[afnog] Another Perspective - Kentik's View on the Facebook Outage

Fri Oct 8 11:50:42 UTC 2021

Hello,

On Thu, 7 Oct 2021 at 10:35, Markus Akena Wipfler
<markus.wipfler at gmail.com> wrote:
>
> All good and well but no mention of disappearance of the actual DNS records on their authoritative DNSes :) during that period. I don't think it's per design, eg remove DNS record if prefix X is not seen in routing table.
>

I very much doubt any DNS *records* where changed anywhere. I am not
sure why you think that.

FB themselves say (ref
https://engineering.fb.com/2021/10/05/networking-traffic/outage-details/)
 that:

" To ensure reliable operation, our DNS servers disable those BGP
advertisements if they themselves can not speak to our data centers,
since this is an indication of an unhealthy network connection. In the
recent outage the entire backbone was removed from operation,  making
these locations declare themselves unhealthy and withdraw those BGP
advertisements. The end result was that our DNS servers became
unreachable even though they were still operational. "

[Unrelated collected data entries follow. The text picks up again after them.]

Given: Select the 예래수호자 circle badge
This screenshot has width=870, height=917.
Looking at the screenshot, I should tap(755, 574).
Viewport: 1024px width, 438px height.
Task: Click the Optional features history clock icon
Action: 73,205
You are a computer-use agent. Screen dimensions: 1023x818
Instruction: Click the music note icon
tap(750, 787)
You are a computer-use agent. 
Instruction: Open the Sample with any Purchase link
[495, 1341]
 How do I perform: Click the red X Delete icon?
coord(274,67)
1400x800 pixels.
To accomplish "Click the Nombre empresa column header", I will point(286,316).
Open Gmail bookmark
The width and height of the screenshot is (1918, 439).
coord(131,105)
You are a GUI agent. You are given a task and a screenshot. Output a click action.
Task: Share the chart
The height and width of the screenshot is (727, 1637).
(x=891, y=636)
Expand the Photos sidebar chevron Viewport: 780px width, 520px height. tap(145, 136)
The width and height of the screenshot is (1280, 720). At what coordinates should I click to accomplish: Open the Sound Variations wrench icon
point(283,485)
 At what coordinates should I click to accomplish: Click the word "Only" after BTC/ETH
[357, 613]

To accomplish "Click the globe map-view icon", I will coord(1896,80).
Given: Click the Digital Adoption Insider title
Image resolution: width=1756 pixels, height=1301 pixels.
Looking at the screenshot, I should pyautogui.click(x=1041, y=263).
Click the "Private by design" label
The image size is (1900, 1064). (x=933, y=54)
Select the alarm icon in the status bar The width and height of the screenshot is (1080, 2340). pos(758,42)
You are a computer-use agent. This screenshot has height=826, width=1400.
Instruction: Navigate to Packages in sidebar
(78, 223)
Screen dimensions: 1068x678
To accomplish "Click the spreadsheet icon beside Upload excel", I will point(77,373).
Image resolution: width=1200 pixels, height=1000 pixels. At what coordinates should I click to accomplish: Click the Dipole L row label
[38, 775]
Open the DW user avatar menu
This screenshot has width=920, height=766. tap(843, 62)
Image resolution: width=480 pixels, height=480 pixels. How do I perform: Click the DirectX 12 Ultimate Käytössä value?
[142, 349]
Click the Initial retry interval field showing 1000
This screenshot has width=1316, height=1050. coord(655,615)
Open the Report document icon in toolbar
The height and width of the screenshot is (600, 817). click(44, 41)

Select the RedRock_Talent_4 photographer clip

This is matches with reports from folks who run DNS resolvers, which
where giving back SERVFAIL - which is consistent with when the
recursive resolver cannot talk to the upstream authoritative server at
all.

In other words, FB probably has anycast auth DNS systems in many
distributed PoPs/locations.

In each location, the systems monitor their own control-plane
connections (FB's backbone). When that is down (and thus the PoP
cannot get updates xfr in, cannot send logs back, etc.) then the
systems withdraw the data-plane/anycast IPs so that traffic goes
elsewhere.

This is actually a great design for any partial outage. Any remote
location that FB looses control of, would take itself offline from
serving (soon to be stale) data. Anycast would ensure than traffic is
sent to alternate locations.

They clearly never planned for *ALL* locations to lose connection to
home-base *at the same time*. Oops.

-- Daniel